Brief ▸ Be exact. Print each record as it stands.

Records from a data source

____________________

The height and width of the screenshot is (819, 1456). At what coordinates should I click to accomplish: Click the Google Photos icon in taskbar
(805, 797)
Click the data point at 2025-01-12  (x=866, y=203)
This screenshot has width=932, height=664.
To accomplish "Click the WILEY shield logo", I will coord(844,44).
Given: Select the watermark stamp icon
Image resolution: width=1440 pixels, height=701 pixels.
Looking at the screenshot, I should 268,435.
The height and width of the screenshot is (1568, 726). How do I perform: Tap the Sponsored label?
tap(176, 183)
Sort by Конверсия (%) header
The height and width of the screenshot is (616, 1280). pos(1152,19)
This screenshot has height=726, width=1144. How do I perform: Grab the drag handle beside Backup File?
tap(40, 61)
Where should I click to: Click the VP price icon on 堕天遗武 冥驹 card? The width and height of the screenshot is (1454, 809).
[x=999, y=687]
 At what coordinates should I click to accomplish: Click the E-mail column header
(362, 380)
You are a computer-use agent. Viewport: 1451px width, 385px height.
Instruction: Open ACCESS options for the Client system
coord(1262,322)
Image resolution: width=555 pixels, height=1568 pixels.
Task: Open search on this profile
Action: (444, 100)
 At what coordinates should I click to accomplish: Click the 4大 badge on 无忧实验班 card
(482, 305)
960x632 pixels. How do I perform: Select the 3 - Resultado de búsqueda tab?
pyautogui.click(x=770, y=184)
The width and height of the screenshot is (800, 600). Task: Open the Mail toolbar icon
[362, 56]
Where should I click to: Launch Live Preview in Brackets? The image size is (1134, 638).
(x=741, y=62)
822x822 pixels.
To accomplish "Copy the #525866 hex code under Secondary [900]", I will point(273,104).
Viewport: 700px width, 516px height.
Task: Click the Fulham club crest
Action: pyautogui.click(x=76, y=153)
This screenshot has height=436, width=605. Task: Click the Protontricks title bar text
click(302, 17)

____________________

Written answer ▸
The height and width of the screenshot is (819, 1456). At what coordinates should I click to accomplish: Click the Google Photos icon in taskbar
(805, 797)
Click the data point at 2025-01-12  (x=866, y=203)
This screenshot has width=932, height=664.
To accomplish "Click the WILEY shield logo", I will coord(844,44).
Given: Select the watermark stamp icon
Image resolution: width=1440 pixels, height=701 pixels.
Looking at the screenshot, I should 268,435.
The height and width of the screenshot is (1568, 726). How do I perform: Tap the Sponsored label?
tap(176, 183)
Sort by Конверсия (%) header
The height and width of the screenshot is (616, 1280). pos(1152,19)
This screenshot has height=726, width=1144. How do I perform: Grab the drag handle beside Backup File?
tap(40, 61)
Where should I click to: Click the VP price icon on 堕天遗武 冥驹 card? The width and height of the screenshot is (1454, 809).
[x=999, y=687]
 At what coordinates should I click to accomplish: Click the E-mail column header
(362, 380)
You are a computer-use agent. Viewport: 1451px width, 385px height.
Instruction: Open ACCESS options for the Client system
coord(1262,322)
Image resolution: width=555 pixels, height=1568 pixels.
Task: Open search on this profile
Action: (444, 100)
 At what coordinates should I click to accomplish: Click the 4大 badge on 无忧实验班 card
(482, 305)
960x632 pixels. How do I perform: Select the 3 - Resultado de búsqueda tab?
pyautogui.click(x=770, y=184)
The width and height of the screenshot is (800, 600). Task: Open the Mail toolbar icon
[362, 56]
Where should I click to: Launch Live Preview in Brackets? The image size is (1134, 638).
(x=741, y=62)
822x822 pixels.
To accomplish "Copy the #525866 hex code under Secondary [900]", I will point(273,104).
Viewport: 700px width, 516px height.
Task: Click the Fulham club crest
Action: pyautogui.click(x=76, y=153)
This screenshot has height=436, width=605. Task: Click the Protontricks title bar text
click(302, 17)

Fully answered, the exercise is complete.